The Large Language Model (LLM) responds with an output which gives an answer to the question that Abbas asked. LLMs are black boxes trained primarily from the internet’s data; their workings are opaque and so their outputs cannot be blindly relied upon and we must mitigate the risks that such unreliability comes with.

Step 6: Signpost AI Chatbot uses humanitarian principles to de-risk LLM Response 

Before Abbas is shown anything, the bot has to verify that the LLM’s answer is not contravening any of our core humanitarian touchstones. So we have designed the chatbot to check the LLM response with a list of 58 curated rules called the Constitutional AI. Foundationally based on humanitarian values, ethical and responsible principles and human-moderator guidelines handbook,  these rules check whether the LLM answer is violating them. For example:

  • “The AI shouldn’t act in a way that might threaten humanity or promote violence.”

  • “The AI should offer an annotated bibliography of all of its sources, and never fabricate fake sources unless specifically instructed to.”

  • “The AI needs to be understanding of different types of people and cultural difference”

  • The AI should discourage users from self harm and in situations where a user expresses self harm, immediately flag to humans

The LLM answer is checked against each of the rules using an internal algorithmic tool. This tool is like a mini-LLM which  redrafts, redacts or rewrites the answer if it violates the Constitutional rules. After 58 individual computational checks, finally, the chatbot is ready to answer Abbas. The chatbot prints out the answer to Abbas in detail with sources references at the bottom.

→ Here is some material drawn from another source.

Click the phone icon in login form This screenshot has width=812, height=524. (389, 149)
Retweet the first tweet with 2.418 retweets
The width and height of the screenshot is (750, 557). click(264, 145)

This process takes seconds but as you can see there are a whole lot more designed processes, tools and humans working in the background ensuring everything works in our specific use-case. In the picture we have drawn so far, one crucial ingredient is missing; the significant role of de-risking  by humanitarian domain human experts and red-teaming. We are continuing to detail our derisking, red-teaming and protection testing and evaluation work here elsewhere on the blog. This work can be located  in the space between Constitutional AI checks and the final output:

So what does the map of Signpost AI chatbot look like? Here is the final picture:

These chatbot interactions form a small snapshot of the complete user workflow combined with other platforms. 

Signpost AI Chatbot is not perfect; it makes mistakes, gives wrong answers, becomes overly empathetic even! This is why we, at Signpost, are rigorously testing, and evaluating the chatbot to ensure that this AI agent is giving our users the answers that they need in a safe, client-centered and empathetic manner.